## Start Source records

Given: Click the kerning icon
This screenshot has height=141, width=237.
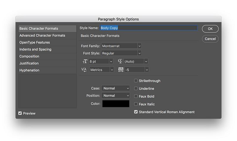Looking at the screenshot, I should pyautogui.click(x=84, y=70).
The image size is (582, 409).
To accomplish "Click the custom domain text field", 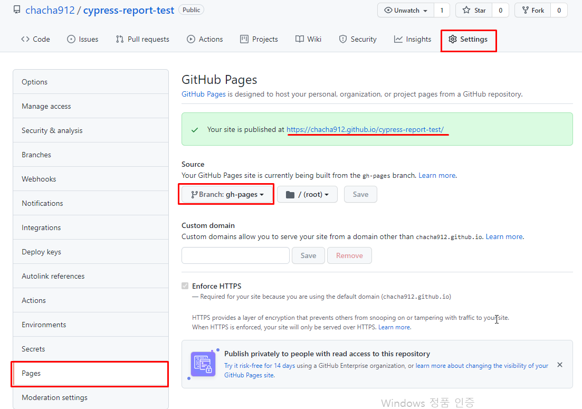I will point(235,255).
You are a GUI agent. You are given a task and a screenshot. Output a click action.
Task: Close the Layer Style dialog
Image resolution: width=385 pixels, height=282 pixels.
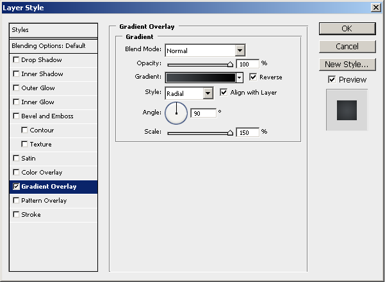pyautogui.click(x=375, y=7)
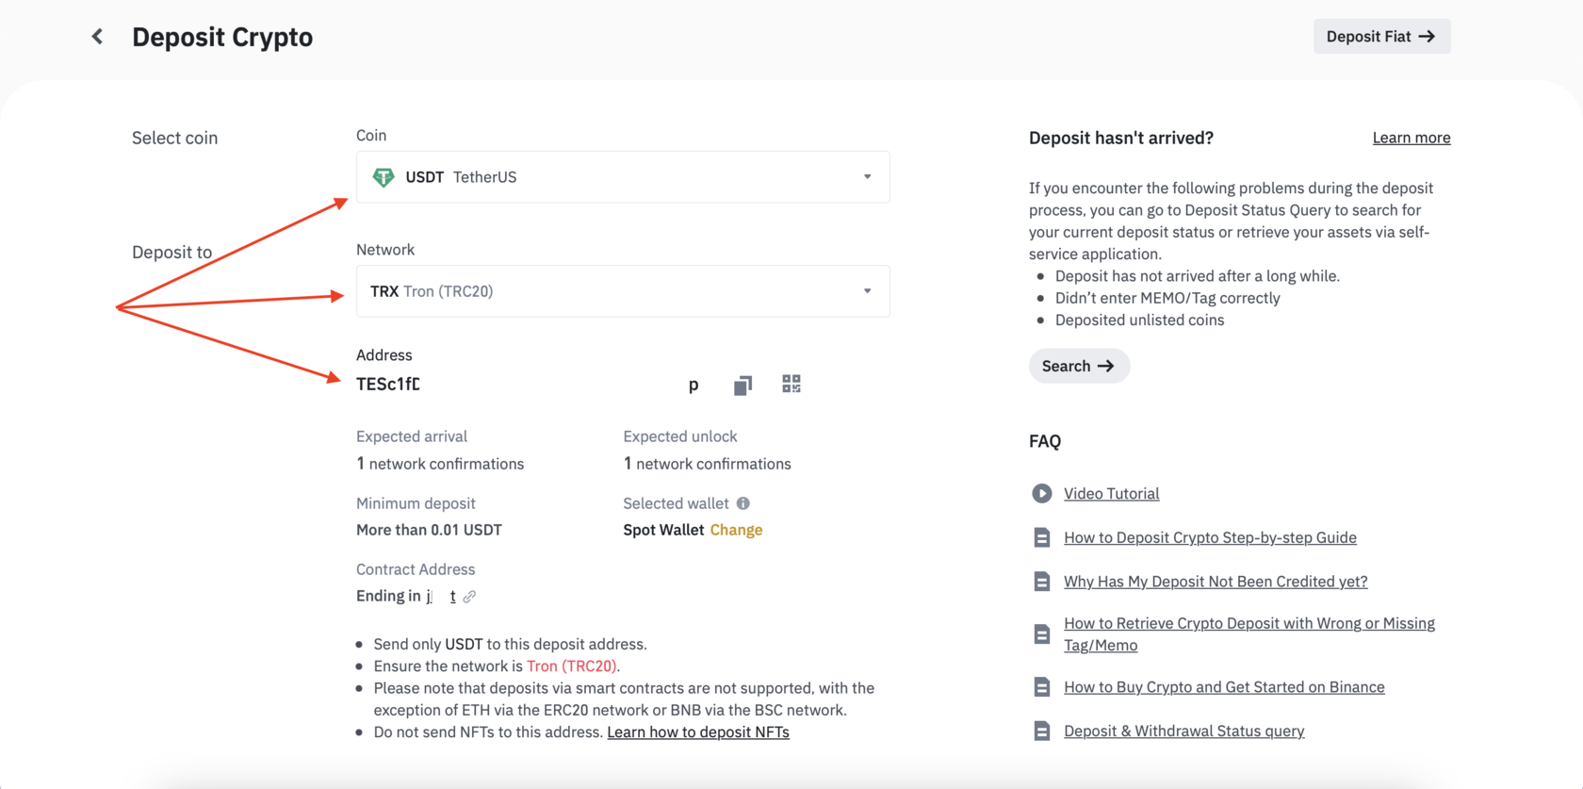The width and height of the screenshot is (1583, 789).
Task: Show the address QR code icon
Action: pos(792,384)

## End Source records

• **What to do**
Copy the lines of the listing word for word, starting at the line that contains "You are a GUI" and ending at the last line of the listing. Leave out the pictures.

• **Task solution**
You are a GUI agent. You are given a task and a screenshot. Output a click action.
Task: Close the Layer Style dialog
Image resolution: width=385 pixels, height=282 pixels.
pyautogui.click(x=375, y=7)
The width and height of the screenshot is (1583, 789).
Task: Show the address QR code icon
Action: pos(792,384)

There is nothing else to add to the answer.